Jacob was not chosen because he was better than Esau. He was a schemer. He deceived his father and stole his brother’s blessing. His spiritual resume was not impressive. God chose him before either twin had done anything good or bad, as Paul explains in Romans 9:11, so that God’s purpose of election might continue, not because of works but because of him who calls.
The pastor put it plainly: our shock should not be rooted in the fact that God could set Esau aside. Our shock should be rooted in the fact that God could love Jacob at all. And if that is true of Jacob, it is true of us. There is nothing in us that earned God’s choice. Romans 9:16 settles it: it depends not on human will or exertion, but on God who has mercy.
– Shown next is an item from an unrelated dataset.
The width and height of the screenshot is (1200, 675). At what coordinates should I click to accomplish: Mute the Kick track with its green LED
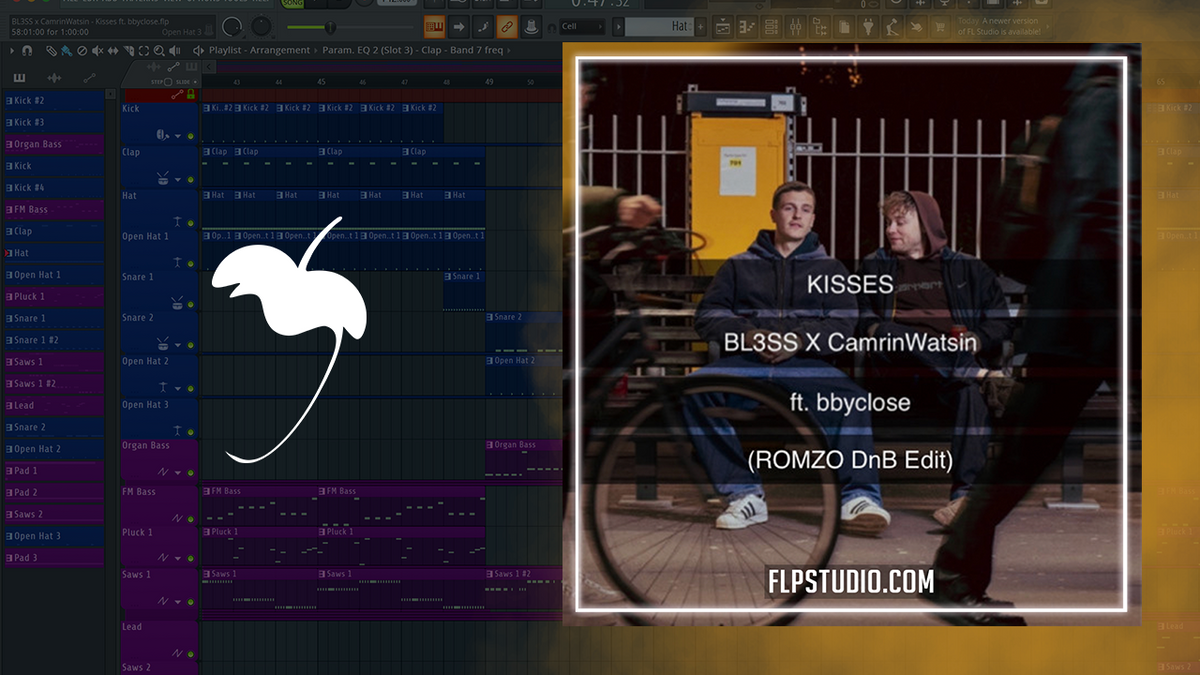[190, 136]
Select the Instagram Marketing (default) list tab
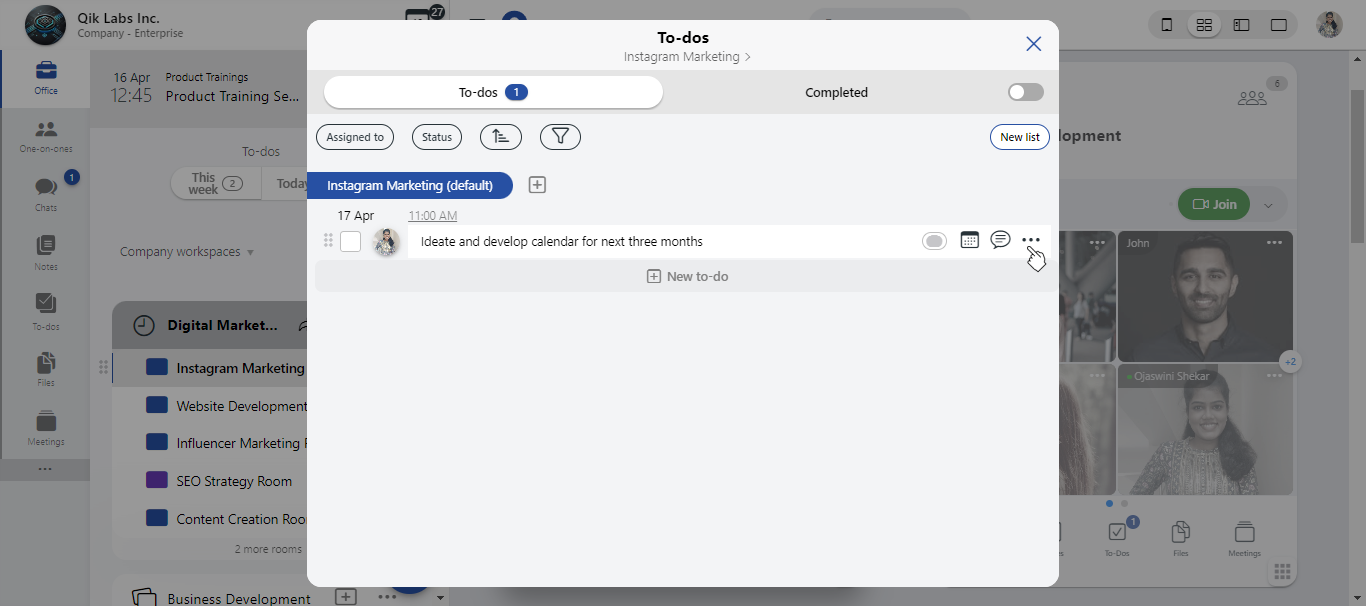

This is not a cold, mechanical doctrine. It is the most humanly liberating truth in Scripture. If God’s love for you is not based on your performance, then your failures cannot terminate it. If his choice of you is rooted in his own sovereign mercy rather than your merit, then your worst seasons cannot undo what he decided before time began. Because of Christ, you are covenantally bound to the Creator of the universe. That covenant cannot be breached. Not by your sin. Not by your doubt. Not by your apathy. Not by 80 years of silence.
Today's Challenge
Where are you still trying to earn God’s love or secure your standing before him through effort or faithfulness? How does Romans 9:16 address that specific striving? What would it feel like to truly rest in a love that does not depend on your will or exertion?
Prayer
God, I confess that I often live as though your love for me depends on how well I am doing. I bring my performance to you hoping it will be enough, and I pull back from you when I know it is not. Teach me to rest in the scandalous grace of election: that you loved me not because of who I am but because of who you are. Let that truth be the ground I stand on today. In Jesus’ name, Amen.